━━━ Supplied data ━━━

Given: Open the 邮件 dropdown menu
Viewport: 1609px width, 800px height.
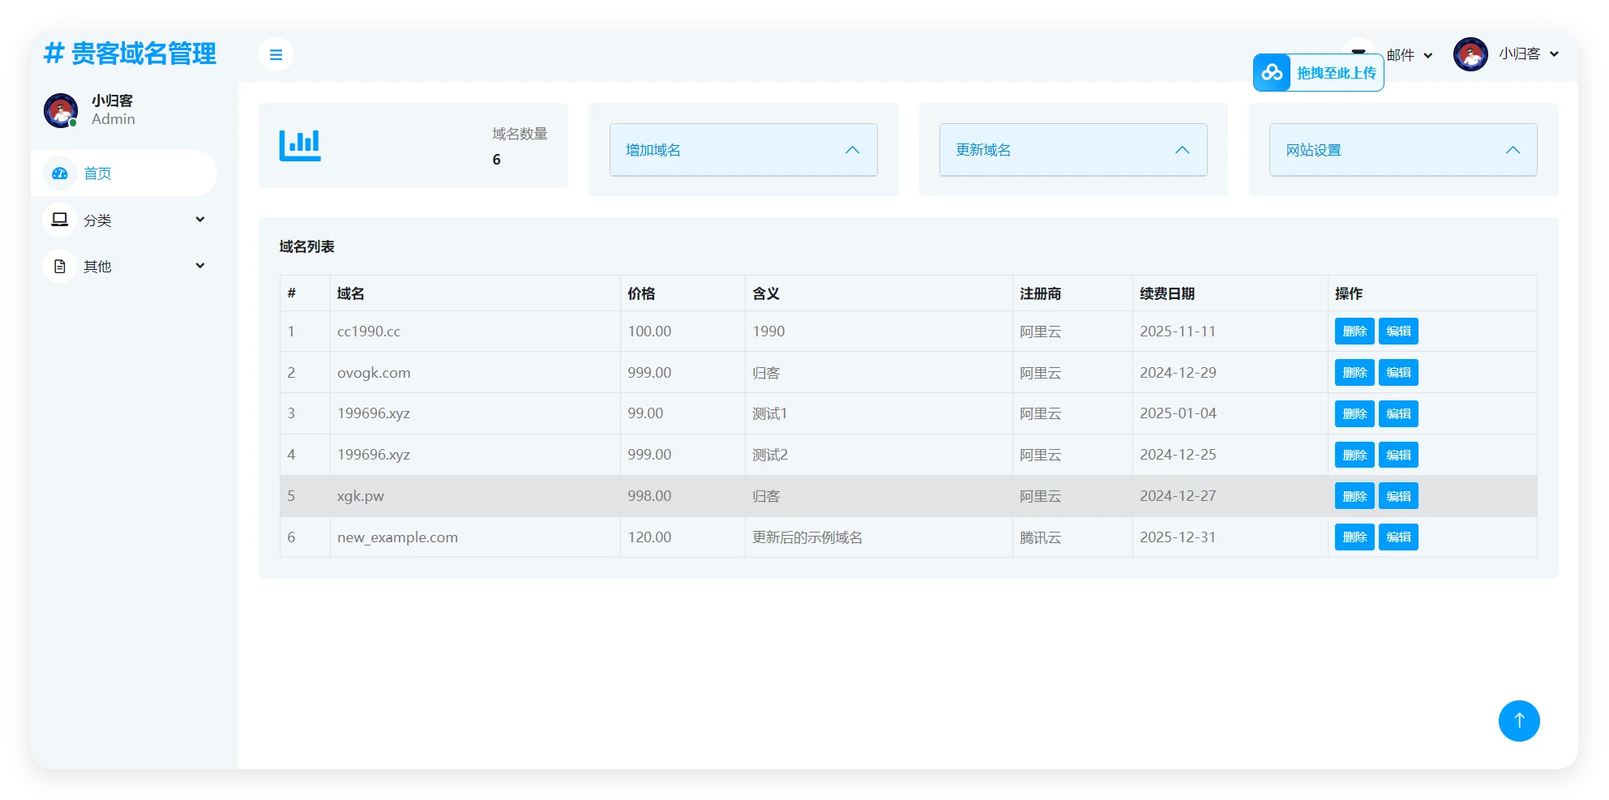Looking at the screenshot, I should [1409, 55].
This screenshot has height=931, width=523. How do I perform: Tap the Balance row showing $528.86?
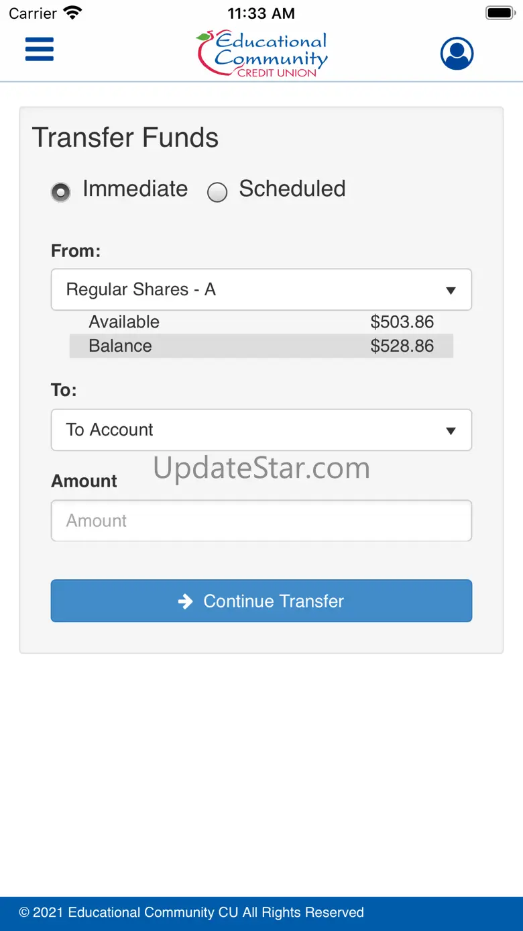(262, 346)
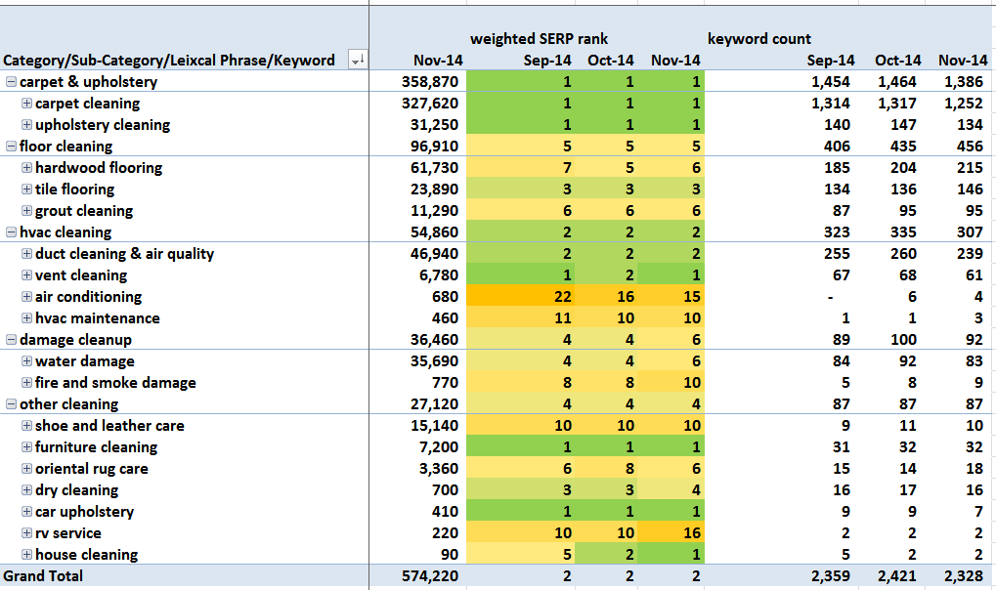Collapse the floor cleaning group
This screenshot has height=590, width=996.
[x=11, y=147]

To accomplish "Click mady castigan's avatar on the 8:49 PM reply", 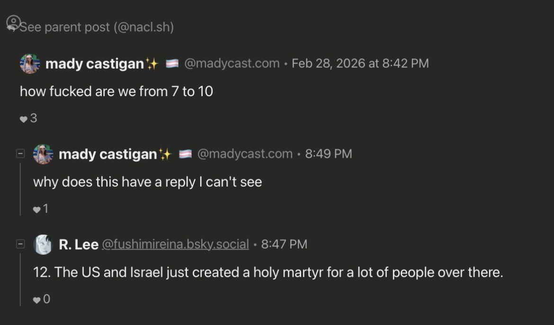I will coord(43,154).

━━━

Update the lines from the first one through the line that contains "[x=11, y=147]", changing "dropdown" to "drop-down" and keeping everything else the same. Leave the pictures out of the answer.

## [The answer]
Given: Open the 邮件 drop-down menu
Viewport: 1609px width, 800px height.
Looking at the screenshot, I should [1409, 55].
This screenshot has height=931, width=523. How do I perform: Tap the Balance row showing $528.86?
(262, 346)
Collapse the floor cleaning group
This screenshot has height=590, width=996.
[x=11, y=147]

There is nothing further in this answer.